Recently I got a call from an aide to Don Carty at American Airlines (their Chairman who resigned this past week.) This person wanted to apply lean thinking to air travel and asked what I thought about their “lean” idea.
It turned out that American was making plans – now announced – to smooth the flow of passengers and aircraft through their major hubs in Dallas and Chicago. The idea was to spread out arrivals and departures so that planes would come and go at a fairly steady rate through the day, rather than in the massive waves required by classic hub-and-spoke systems. (They apparently thought this was some type of heijunka.) This would mean that gate staff could be smaller and more smoothly employed and that airplanes would wait in shorter queues to take off (possibly permitting the airline to squeeze in one more round trip per plane per day). What Carty’s aide really wanted me to do was to certify that this was “lean” air travel.

Screen-element location records:
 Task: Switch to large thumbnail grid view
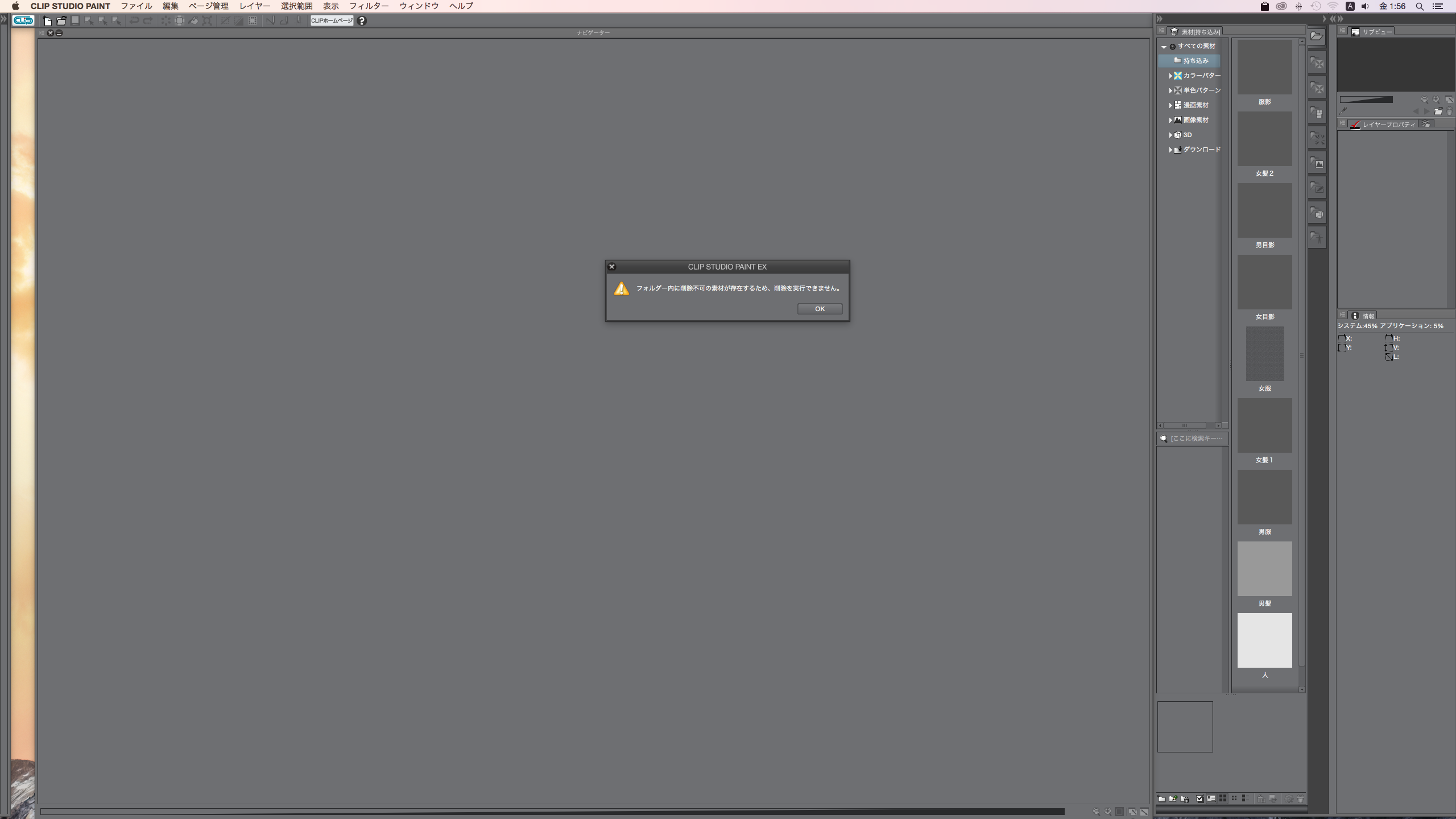[x=1223, y=799]
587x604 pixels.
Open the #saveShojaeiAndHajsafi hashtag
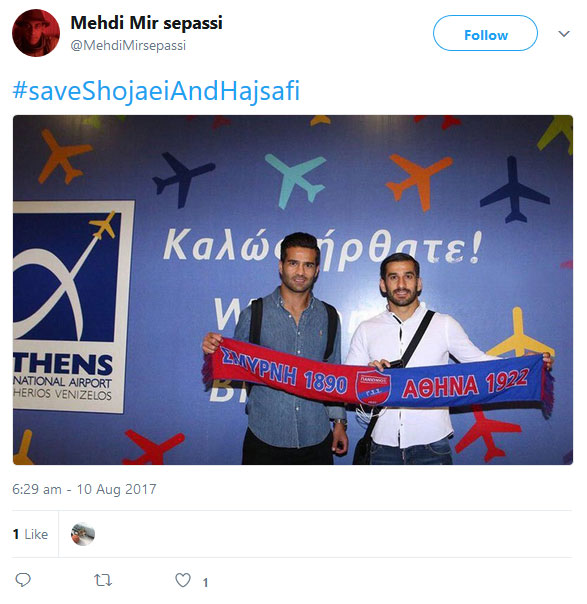point(156,91)
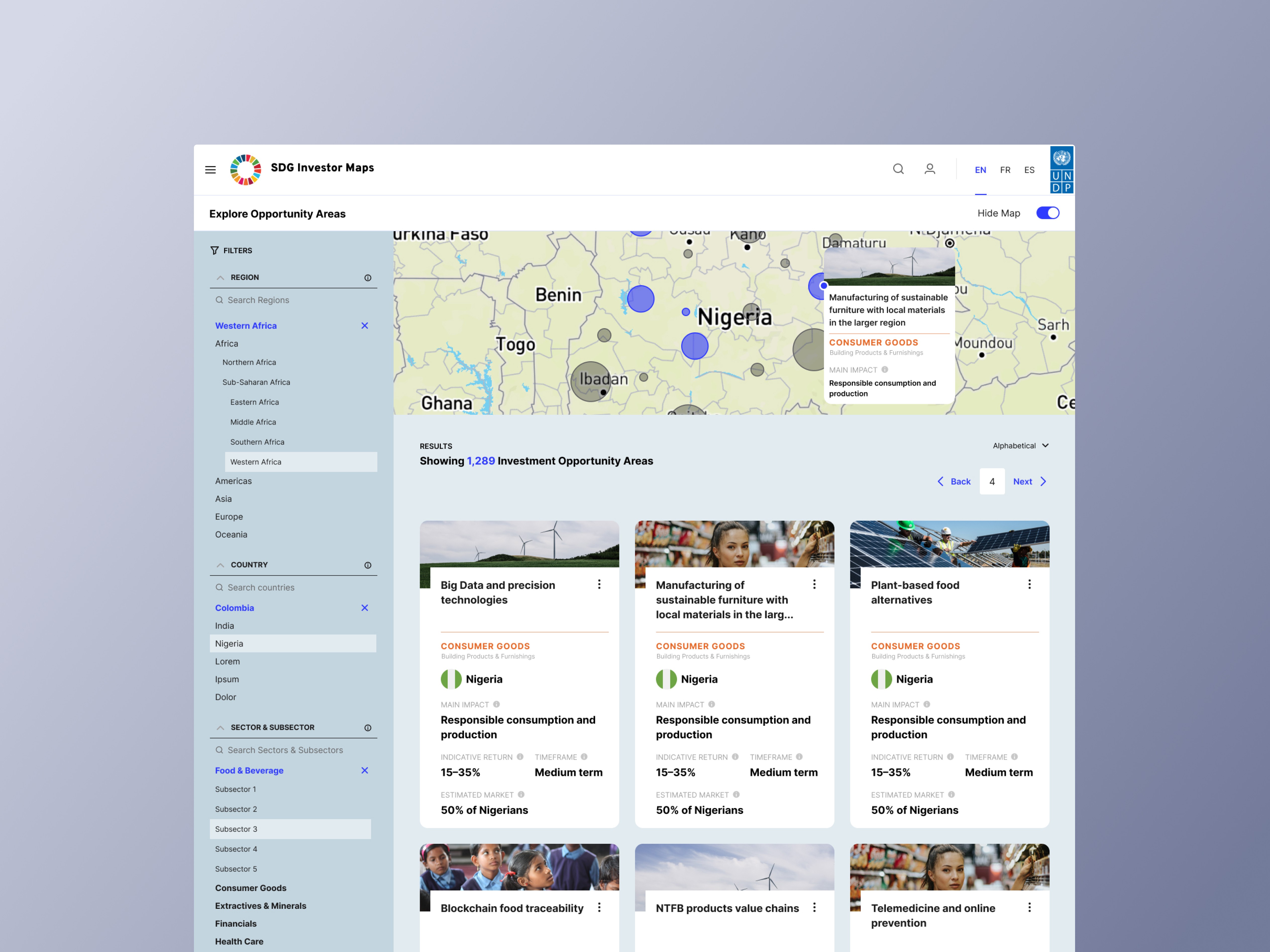This screenshot has width=1270, height=952.
Task: Collapse the REGION filter section
Action: [x=221, y=278]
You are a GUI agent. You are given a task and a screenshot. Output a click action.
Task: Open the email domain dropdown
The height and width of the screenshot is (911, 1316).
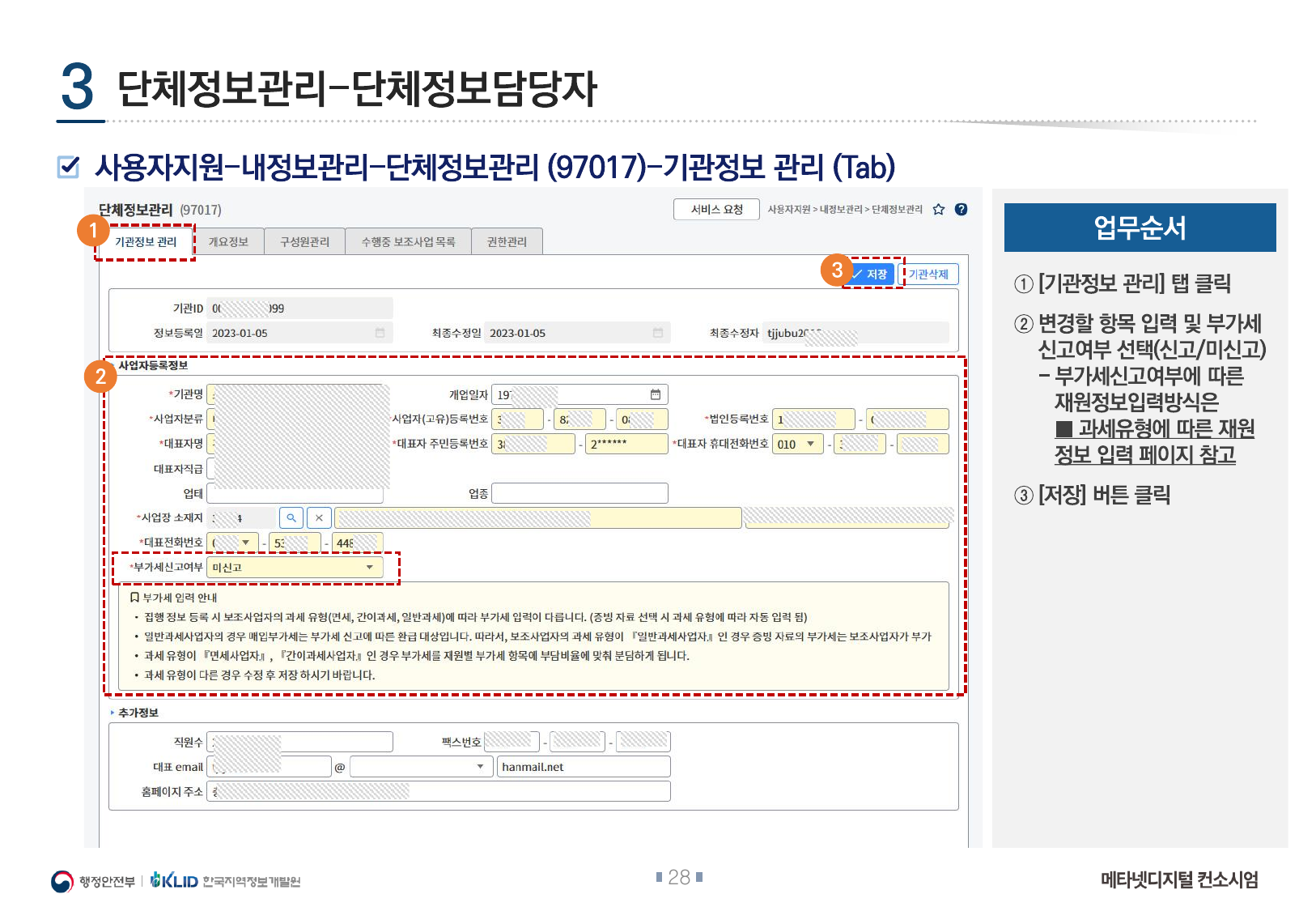480,767
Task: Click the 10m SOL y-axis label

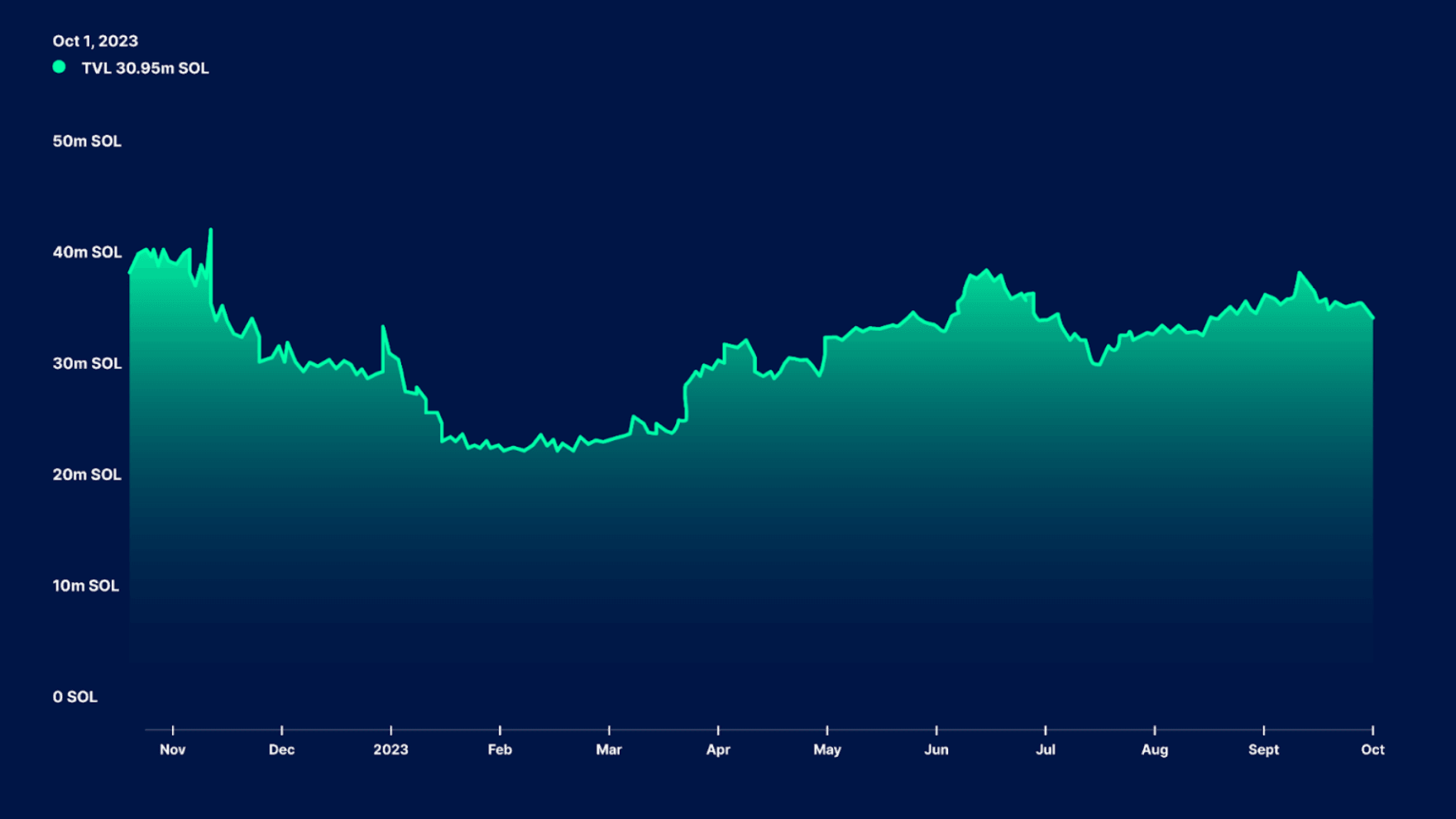Action: (x=86, y=586)
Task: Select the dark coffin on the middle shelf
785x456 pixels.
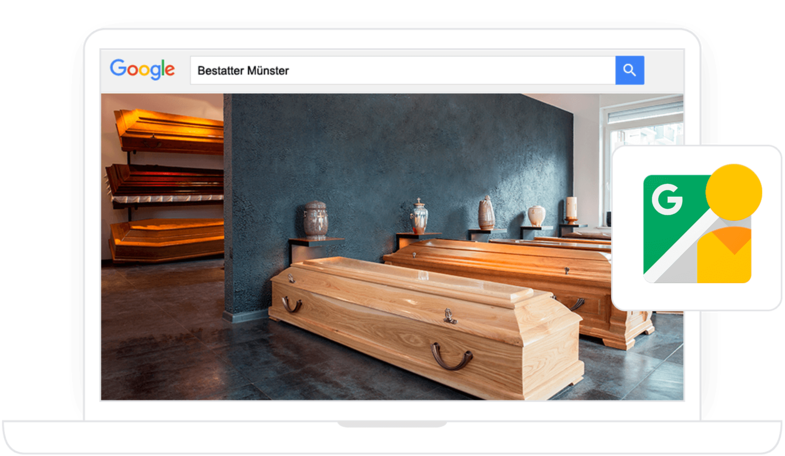Action: [x=165, y=185]
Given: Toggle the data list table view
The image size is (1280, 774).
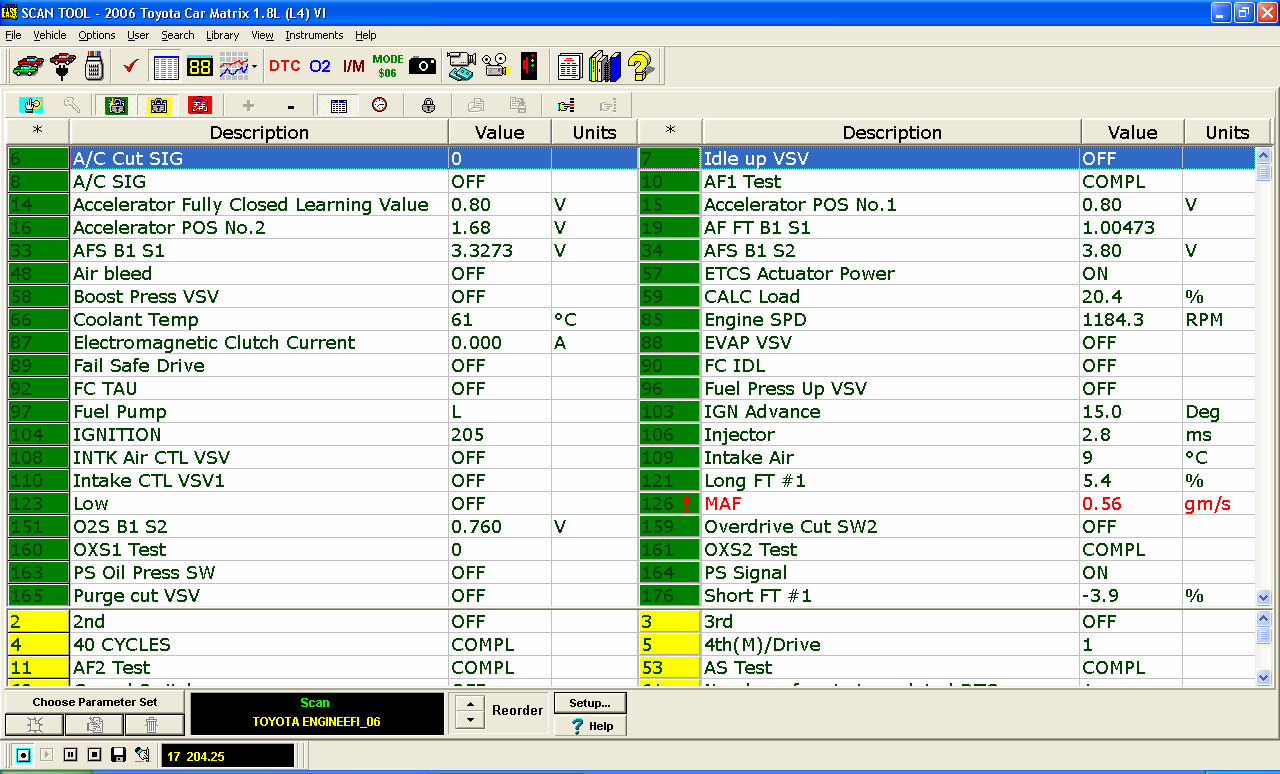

- PROBLEM TO WORK ON
Using the passage about American Airlines and lean air travel, say yes or no to each statement and quote the words from the passage that settle it. 1. The person who called worked for Don Carty. 2. The plan involved the hubs in Dallas and Chicago. 3. Under the plan, gate staff would need to be larger.

- TASK RESPONSE
1. Yes: "I got a call from an aide to Don Carty at American Airlines"
2. Yes: "their major hubs in Dallas and Chicago"
3. No: "gate staff could be smaller and more smoothly employed"